Even if I jot down a few ideas on a page that I never show to anyone, or speak aloud in an empty room, I am still creating meaning socially. I still rely on socially excepted codes of expression, ideas, language and communicative conventions created by human society. There is no escaping language.
In a play this process is clearly manifest and multi-layered. The playwright, director, actors, backstage crew and audience all actively collaborate to create the meaning of the performance – though naturally this meaning can be, and usually is, both ambiguous and contested. A writer's biography might give us clues to the meaning of their texts, but the danger is always that this is taken to be the "correct" meaning - a position which obscures, and abrogates our responsibility for, the social making of meaning.
This argument does not have to lead into a pit of complete relativism. That meaning is socially created doesn’t mean that anything goes: there are not an infinite number of possible interpretations of Shrew that directors can conjure. All productions are powerfully shaped by Shakespeare’s text on the one hand and the prevailing ideological climate (or, better, structures of feeling) of the society receiving the performance, which finally manifests itself in the audience’s response, mediated by their active consciousness. Given all this it is possible to observe, as I have done above, instances where modern directors are stretching the meaning of the play, as it were, against the grain of the text, making full use of amenable ambiguities. This tendency speaks volumes about our society as well the play itself.
Nonetheless, this reasoning does lead to the rather uncomfortable conclusion that we, audiences, are at least partly responsible for the meaning of a play like The Taming of the Shrew.
Telling Petruchio to piss off
In the Globe performance of Shrew I saw, the actor playing Petruchio used one of his lines to appeal to the audience, pantomime-style, to support his taming of Katherina. The vast majority of the audience, swept up in the pacey performance, responded positively - but there were also a few pointed shouts of “no!”. Does this mean that, save a few brave dissenters, most of the audience were sexist? Of course not - no more so than that an audience which cheers the coronation of Richard III are condoning the murder of small boys.
However, I was relieved that some in the audience shouted “no!”. At the same time I was well aware that the performance wouldn’t work unless the majority of the audience consented, suspending their beliefs along with their disbelief. A show of dissent cannot dissolve the real contradictions this play plays on.
I reckon that an audience in a society free from sexism would be unlikely to feel uncomfortable watching this play – they probably wouldn’t bother going to see it at all or find it of any interest. There’s no reason to think that any of Shakespeare’s plays will seem meaningful to audiences for ever, in all kinds of future societies. The frisson that Shrew continues to create for modern audiences is based on the fact that we recognise many of the characteristics of Early Modern misogyny in contemporary capitalist society.

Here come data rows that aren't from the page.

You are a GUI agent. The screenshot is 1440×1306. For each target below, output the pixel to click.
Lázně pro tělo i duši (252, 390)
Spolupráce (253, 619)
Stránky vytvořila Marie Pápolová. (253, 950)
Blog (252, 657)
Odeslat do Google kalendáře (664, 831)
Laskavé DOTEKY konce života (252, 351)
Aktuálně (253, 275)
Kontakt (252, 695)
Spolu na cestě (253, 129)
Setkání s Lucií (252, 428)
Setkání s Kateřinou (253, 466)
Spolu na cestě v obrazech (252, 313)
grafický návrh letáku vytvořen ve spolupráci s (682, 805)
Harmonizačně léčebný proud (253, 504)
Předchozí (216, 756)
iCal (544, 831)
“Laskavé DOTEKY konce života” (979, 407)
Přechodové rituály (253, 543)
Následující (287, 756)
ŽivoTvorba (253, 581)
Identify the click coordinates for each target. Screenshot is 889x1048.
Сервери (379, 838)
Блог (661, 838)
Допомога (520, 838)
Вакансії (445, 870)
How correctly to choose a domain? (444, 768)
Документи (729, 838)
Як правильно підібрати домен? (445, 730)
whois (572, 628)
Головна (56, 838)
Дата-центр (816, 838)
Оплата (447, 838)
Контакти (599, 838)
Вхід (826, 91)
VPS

Katherina’s speech is difficult to listen to because she expresses the logic of sexism pushed to its extreme but logical conclusion – a husband’s boot crushing his submissive wife’s hand. Watching The Taming of the Shrew today is an uncomfortable experience because it reminds us that oppression has not disappeared, but endures, cloaked in new forms and old prejudices, lurking beneath both crude and equivocal phrases.